As the American Association of Pro-Life Obstetricians and Gynecologists (AAPLOG) explains, situations including “massive placental abruption” require “artificial separation” of the mother and child — which means induced labor, regardless of gestational age. There is no need to intentionally kill the child.

An abortion in the second trimester typically requires the insertion of instruments the doctor would use to dismember the baby (a D&E procedure), pulling her out of the womb in pieces. An induction abortion in the third trimester would require the insertion of a needle through the mother’s abdomen to inject the baby with digoxin to cause cardiac arrest… and then they would have to wait for the baby to die before delivery.

Neither of these saves time when a woman is hemorrhaging, yet both ensure the baby is dead. The way to ‘end a pregnancy’ during such an emergency is clearly not by taking the time to kill the child.

 

As Mayo Clinic explains, if the placental abruption is so severe it “jeopardizes your or your baby’s health, you’ll need an immediate delivery — usually by c-section.” These procedures will “end the pregnancy” but the baby is not directly and intentionally killed, and therefore these deliveries are not induced abortions.

FactCheck.org also claimed that pre-eclampsia requires abortion. Dr. Iffath A. Hoskins, president of the pro-abortion ACOG, told FactCheck.org that preeclampsia “and other illnesses can severely compromise health. They can cause death. In some situations, abortion is the only medical intervention that can preserve a patient’s health or save their life.”

However, according to the Cleveland Clinic, pre-eclampsia “typically goes away after your baby is delivered.” Treatment includes close monitoring, medications to help the baby’s lungs develop, and medications to help manage blood pressure. A hospital stay may be required and an emergency delivery or C-section may also be necessary. “Sometimes it is safer to deliver the baby early than to risk prolonging the pregnancy,” said Cleveland Clinic, which never mentions abortion as a treatment for pre-eclampsia.

There are medical conditions that arise during pregnancy that can cause death, and ending the pregnancy may be necessary. However, induced abortion (directly and intentionally killing the baby in the womb) as a way to end the pregnancy is never necessary.

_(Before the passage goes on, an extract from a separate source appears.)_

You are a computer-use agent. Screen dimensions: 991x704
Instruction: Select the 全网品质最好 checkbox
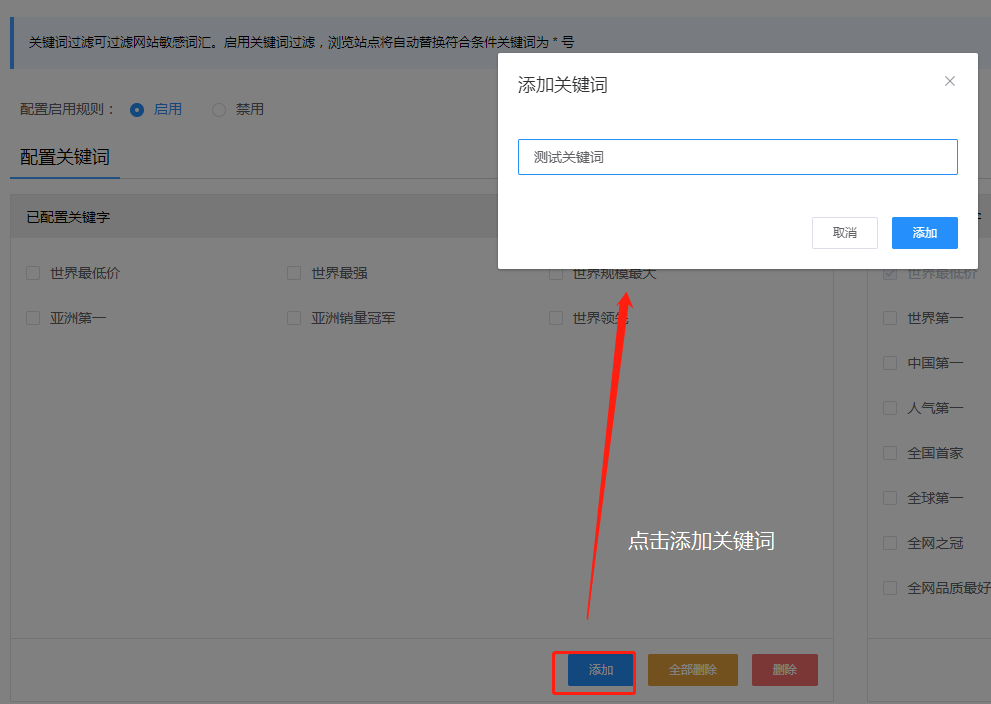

Some abortionists, like Don Sloan, have even admitted that the idea of abortion to save a woman’s life is not an honest medical claim:

If a woman with a serious illness – heart disease, say, or diabetes – gets pregnant, the abortion procedure may be as dangerous for her as going through pregnancy… with diseases like lupus, multiple sclerosis, even breast cancer, the chance that pregnancy will make the disease worse is no greater that the chance that the disease will either stay the same or improve. And medical technology has advanced to a point where even women with diabetes and kidney disease can be seen through a pregnancy safely by a doctor who knows what he’s doing….

He adds, “The idea of abortion to save the mothers’ life is something that people cling to because it sounds noble and pure – but medically speaking, it probably doesn’t exist. It’s a real stretch of our thinking.”